The dodgy Sputnik V vaccine we were promised in Zanzibar didn’t work out so we got a taxi from Stone Town across the island to our lodgings. You can certainly tell the hospitality industry has been having a hard time. Places are only partially open and there are few people in them. We almost had the place to ourselves and in the evening there was only each other to look at and talk to. Even the staff looked bored.
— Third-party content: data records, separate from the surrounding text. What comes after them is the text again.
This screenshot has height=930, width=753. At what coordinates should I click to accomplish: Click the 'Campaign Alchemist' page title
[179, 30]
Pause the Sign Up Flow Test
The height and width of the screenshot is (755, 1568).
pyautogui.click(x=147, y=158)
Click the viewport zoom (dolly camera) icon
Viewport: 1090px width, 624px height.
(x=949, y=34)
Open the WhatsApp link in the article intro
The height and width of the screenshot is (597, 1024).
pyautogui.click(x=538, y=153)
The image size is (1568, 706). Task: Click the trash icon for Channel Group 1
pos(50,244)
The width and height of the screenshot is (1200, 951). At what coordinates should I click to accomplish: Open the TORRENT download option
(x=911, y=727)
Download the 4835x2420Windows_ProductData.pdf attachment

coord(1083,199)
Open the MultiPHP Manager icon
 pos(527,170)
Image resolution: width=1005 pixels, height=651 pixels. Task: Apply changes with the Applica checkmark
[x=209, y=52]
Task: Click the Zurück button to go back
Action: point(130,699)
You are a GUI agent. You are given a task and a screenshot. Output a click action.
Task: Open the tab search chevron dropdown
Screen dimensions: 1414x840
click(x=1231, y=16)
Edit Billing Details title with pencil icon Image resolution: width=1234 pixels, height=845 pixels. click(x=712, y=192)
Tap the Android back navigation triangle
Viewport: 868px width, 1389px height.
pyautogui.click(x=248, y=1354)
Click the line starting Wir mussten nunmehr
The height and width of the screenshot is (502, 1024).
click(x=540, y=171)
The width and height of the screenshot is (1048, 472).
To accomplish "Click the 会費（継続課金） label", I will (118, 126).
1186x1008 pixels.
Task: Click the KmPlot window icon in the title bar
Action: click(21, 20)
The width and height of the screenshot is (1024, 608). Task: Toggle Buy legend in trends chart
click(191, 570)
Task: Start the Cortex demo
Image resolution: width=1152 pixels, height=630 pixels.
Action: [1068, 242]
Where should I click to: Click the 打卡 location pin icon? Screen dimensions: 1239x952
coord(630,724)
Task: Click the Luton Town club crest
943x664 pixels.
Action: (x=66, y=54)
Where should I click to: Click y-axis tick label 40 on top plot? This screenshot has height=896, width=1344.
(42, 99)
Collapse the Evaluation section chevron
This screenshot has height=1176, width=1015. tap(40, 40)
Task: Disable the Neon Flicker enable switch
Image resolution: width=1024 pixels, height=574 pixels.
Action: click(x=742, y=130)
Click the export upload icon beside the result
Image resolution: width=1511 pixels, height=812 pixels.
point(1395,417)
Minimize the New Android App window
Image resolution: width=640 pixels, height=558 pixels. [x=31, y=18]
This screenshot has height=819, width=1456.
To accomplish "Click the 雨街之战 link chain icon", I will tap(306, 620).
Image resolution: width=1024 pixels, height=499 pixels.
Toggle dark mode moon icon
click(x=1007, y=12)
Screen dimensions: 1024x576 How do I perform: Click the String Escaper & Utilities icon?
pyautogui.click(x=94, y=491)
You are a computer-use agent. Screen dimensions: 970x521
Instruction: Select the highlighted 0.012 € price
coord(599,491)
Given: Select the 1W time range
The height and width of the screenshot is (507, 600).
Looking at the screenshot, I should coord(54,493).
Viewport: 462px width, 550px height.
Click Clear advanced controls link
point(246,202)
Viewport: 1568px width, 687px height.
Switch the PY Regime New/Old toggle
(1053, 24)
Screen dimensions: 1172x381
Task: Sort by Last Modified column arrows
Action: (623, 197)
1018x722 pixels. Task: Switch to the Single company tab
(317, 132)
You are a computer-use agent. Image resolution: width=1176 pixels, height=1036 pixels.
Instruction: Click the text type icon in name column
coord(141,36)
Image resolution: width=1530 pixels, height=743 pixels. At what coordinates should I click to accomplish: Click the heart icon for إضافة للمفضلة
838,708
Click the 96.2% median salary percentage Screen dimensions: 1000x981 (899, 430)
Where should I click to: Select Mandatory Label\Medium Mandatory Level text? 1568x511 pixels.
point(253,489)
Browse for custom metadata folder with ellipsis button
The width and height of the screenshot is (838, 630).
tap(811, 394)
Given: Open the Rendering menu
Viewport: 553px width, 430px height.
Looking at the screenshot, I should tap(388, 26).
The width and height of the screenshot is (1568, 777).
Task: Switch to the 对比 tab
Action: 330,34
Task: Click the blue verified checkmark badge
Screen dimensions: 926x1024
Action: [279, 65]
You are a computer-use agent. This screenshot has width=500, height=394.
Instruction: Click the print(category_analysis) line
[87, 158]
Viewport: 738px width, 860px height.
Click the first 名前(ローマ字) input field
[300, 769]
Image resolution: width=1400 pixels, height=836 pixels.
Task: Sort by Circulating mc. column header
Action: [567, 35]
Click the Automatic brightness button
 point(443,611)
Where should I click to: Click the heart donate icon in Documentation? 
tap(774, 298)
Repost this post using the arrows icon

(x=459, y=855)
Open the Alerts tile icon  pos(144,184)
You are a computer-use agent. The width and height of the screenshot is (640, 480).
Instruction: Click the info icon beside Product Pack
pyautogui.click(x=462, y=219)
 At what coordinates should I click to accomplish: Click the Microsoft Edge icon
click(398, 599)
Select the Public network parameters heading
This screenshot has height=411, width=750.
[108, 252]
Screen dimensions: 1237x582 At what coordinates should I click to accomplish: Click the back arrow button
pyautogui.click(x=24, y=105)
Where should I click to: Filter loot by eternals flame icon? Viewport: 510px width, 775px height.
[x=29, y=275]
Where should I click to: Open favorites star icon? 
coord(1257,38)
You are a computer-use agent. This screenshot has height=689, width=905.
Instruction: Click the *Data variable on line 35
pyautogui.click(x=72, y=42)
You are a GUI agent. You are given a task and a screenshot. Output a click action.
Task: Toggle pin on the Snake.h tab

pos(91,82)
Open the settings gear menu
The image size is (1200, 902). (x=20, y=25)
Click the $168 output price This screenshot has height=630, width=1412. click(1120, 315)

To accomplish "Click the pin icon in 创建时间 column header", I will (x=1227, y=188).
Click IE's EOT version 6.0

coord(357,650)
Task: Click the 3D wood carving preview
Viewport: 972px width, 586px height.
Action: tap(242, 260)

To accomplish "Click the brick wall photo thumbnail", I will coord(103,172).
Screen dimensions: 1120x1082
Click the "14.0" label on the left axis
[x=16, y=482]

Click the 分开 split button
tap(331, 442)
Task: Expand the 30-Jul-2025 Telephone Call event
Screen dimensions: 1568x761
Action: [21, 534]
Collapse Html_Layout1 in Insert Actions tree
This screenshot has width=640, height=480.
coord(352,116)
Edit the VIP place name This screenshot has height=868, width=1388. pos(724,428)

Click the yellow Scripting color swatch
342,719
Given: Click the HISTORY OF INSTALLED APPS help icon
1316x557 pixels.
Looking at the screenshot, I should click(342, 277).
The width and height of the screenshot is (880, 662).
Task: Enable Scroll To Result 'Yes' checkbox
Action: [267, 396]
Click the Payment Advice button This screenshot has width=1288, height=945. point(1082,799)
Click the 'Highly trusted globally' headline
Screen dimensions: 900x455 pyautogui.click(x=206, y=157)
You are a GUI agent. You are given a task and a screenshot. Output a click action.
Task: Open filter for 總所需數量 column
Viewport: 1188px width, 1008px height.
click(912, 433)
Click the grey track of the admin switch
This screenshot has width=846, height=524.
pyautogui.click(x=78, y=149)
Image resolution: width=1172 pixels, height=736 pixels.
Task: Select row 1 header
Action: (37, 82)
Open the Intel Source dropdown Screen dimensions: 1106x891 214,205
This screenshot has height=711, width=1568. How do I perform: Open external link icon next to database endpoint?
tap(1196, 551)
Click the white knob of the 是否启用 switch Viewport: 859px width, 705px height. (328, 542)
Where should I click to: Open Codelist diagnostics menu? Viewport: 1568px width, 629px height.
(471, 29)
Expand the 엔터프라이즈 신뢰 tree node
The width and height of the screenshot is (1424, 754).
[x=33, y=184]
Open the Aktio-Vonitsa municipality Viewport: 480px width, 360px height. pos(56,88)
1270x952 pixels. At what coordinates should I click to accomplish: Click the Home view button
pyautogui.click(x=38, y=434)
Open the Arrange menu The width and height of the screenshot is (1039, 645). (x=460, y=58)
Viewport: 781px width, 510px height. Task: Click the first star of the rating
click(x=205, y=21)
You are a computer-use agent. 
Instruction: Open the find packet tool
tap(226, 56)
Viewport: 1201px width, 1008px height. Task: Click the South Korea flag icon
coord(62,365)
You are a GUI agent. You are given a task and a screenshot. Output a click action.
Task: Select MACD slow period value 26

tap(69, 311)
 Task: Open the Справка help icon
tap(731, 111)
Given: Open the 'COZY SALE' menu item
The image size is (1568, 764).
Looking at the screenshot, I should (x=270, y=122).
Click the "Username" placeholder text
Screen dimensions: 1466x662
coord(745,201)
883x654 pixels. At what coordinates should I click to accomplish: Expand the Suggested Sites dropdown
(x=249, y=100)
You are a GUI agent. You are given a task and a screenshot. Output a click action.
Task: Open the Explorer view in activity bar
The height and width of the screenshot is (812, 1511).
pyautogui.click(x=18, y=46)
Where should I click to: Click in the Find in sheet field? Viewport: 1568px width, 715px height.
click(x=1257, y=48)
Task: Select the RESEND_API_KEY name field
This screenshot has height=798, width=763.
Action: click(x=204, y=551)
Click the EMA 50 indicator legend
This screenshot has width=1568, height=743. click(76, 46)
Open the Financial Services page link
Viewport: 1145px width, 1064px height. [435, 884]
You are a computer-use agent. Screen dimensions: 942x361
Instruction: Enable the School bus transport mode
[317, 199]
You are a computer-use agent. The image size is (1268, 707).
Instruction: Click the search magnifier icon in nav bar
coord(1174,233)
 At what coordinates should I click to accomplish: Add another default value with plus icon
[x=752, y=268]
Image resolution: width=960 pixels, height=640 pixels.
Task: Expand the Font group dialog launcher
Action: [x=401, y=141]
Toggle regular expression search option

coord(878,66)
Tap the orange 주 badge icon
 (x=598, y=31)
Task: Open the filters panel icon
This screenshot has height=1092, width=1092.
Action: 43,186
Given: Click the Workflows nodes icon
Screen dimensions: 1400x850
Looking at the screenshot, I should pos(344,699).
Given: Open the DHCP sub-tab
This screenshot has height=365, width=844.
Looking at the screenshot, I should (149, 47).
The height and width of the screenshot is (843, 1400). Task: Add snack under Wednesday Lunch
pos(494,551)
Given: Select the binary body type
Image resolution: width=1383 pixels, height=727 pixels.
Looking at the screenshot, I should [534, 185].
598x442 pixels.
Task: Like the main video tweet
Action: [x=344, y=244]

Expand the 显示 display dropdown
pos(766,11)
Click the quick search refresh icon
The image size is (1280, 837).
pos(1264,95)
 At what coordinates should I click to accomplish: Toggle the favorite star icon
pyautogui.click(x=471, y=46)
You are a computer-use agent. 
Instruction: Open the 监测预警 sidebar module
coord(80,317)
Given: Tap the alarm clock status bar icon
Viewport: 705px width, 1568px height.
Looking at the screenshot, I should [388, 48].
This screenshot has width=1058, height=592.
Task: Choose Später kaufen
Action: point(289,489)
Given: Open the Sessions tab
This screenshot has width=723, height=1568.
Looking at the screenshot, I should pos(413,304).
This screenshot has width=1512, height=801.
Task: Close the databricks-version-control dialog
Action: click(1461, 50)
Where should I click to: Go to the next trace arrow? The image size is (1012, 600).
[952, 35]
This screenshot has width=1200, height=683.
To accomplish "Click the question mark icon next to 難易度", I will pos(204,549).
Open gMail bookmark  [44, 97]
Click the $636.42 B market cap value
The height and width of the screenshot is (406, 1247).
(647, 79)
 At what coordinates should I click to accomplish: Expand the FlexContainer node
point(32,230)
But I was only there to snorkel and we arranged a trip to Mremba Island, a famous snorkelling and diving site. It was the first time I had worn a dry suit. It was far too big for me and at the end of the session it was full of sea water. Most of it was sitting in my gusset. There was much amusement on the boat as I pulled my dry suit open at the knee and let out a torrent of water.

Mremba island is not owned by Bill Gates as people often claim but whoever has it is sitting in the middle of a spectacular reef with millions of colourful fish. Even from the boat in sheltered areas the sea was dead calm and you could see the sea floor and fish near the surface. I couldn’t wait to get in and I wasn’t disappointed. Sliding into the water in the Indian Ocean is not a shock because it’s so warm but was shocking was the fact that the fish come right up to you and you feel like you’re going to brush against them.

I tried to reach out and touch them they were too clever. I have never seen such brave fish. We swam along the reef with a shoal of fish following us like they would follow a whale. Perhaps that’s what they thought we were. I could never get fed up of snorkelling when it’s like this although I get very quickly tired of safaris.
I am leaving Tanzania next week and I shall probably never be in such a warm place with such clear ocean and variety of fish and reefs. I shall never forget the two sessions I had at Mremba Island – it really is the best place to take your mask and flippers.